Sans cette fuite d'information dans l'environnement, il n'y aurait pas de processus irréversible de mesure, autrement dit, pas d'information classique d'apparence objective sur les propriétés du monde qui nous entoure. Grâce à cet enregistrement d'informations fortement redondantes dans l'environnement des systèmes observés, ces informations peuvent être recueillies, traitées, partagées et transmises entre observateurs (sans détruire ou altérer les propriétés classiques observées).

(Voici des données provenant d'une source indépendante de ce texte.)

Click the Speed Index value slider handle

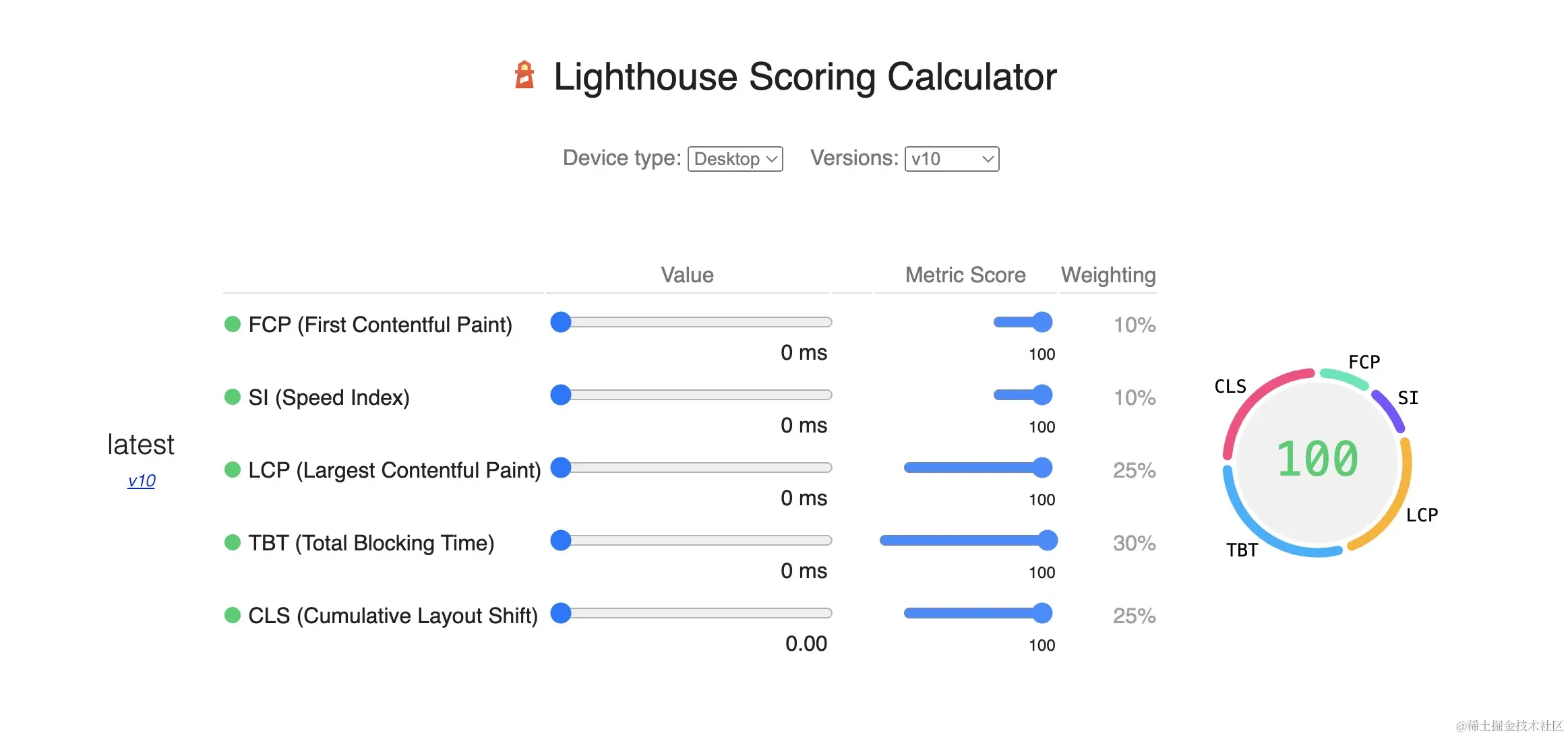tap(561, 395)
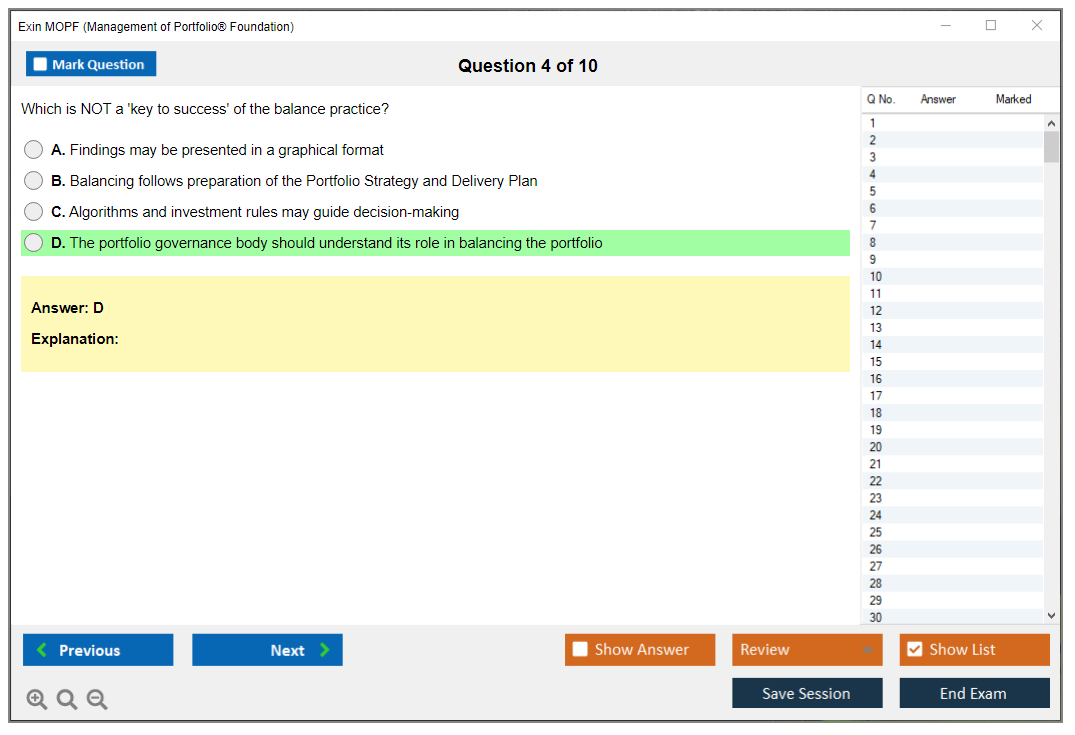Select answer A about graphical format
The image size is (1075, 735).
click(x=34, y=150)
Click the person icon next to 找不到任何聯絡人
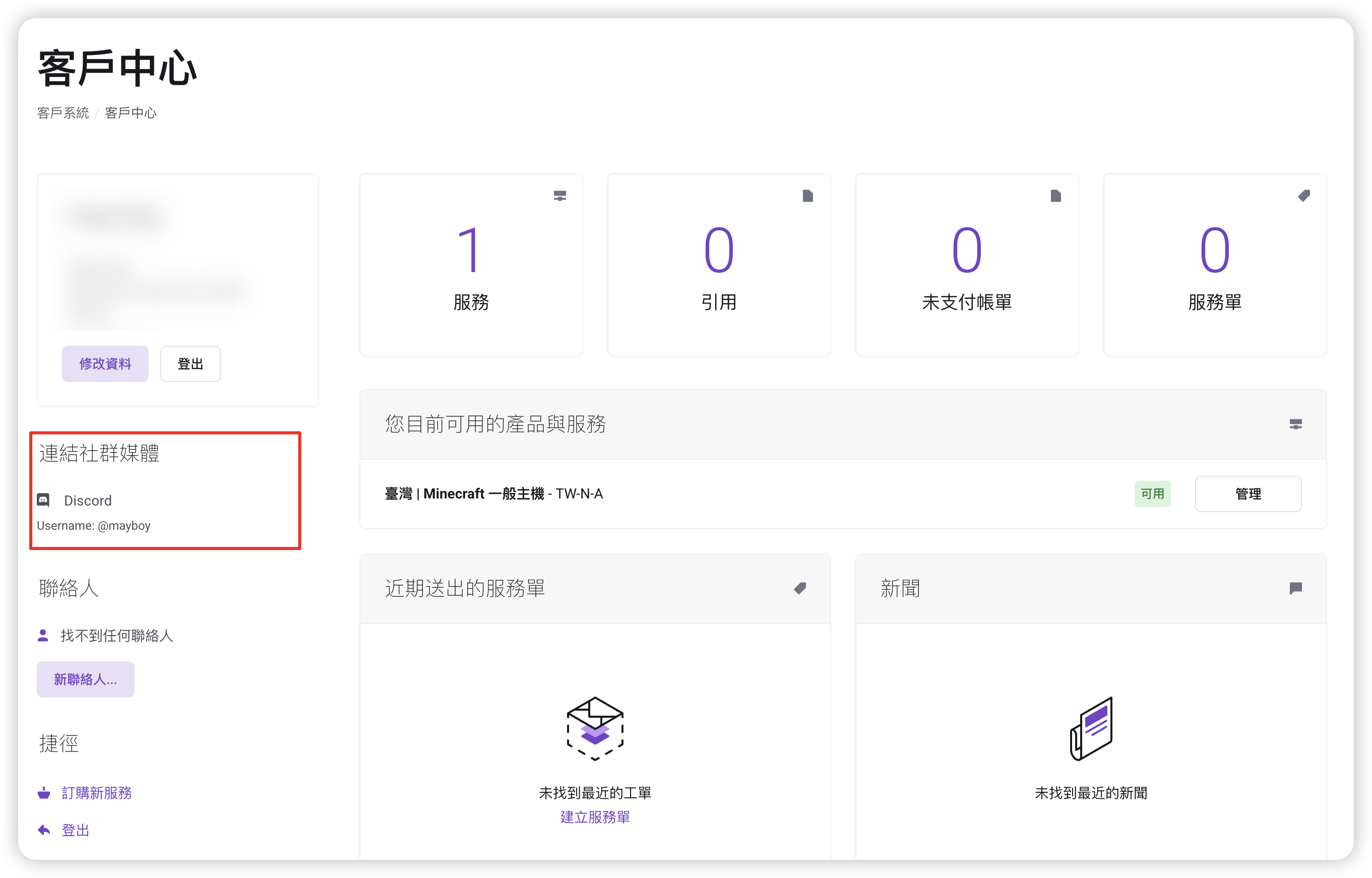Viewport: 1372px width, 878px height. (x=43, y=635)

Les états quantiques nous apparaissant comme des états classiques sont ceux qui résistent aux "agressions" de l'environnement (on a de très belles expériences réalisées sur ce sujet par S. Haroche et ses doctorants au laboratoire Kasler Brossel : cf. Oscillation de Rabi à la frontière classique-quantique et génération de chats de Schrödinger, Alexia Auffeves Garnier
http://tel.archives-ouvertes.fr/tel-00006406/fr/).
Les états classiques sont des états quantiques qui, en raison de leur invariance vis à vis de leur dynamique d'interaction avec l'environnement, sont recopiés dans l'environnement en de multiples exemplaires. Zurek appelle cela le processus d'Einselection (Environment induced superselection).
Environment as a Witness: Selective Proliferation of Information and Emergence of Objectivity in a Quantum Universe
Harold Ollivier, David Poulin, Wojciech H. Zurek (Nov 2005)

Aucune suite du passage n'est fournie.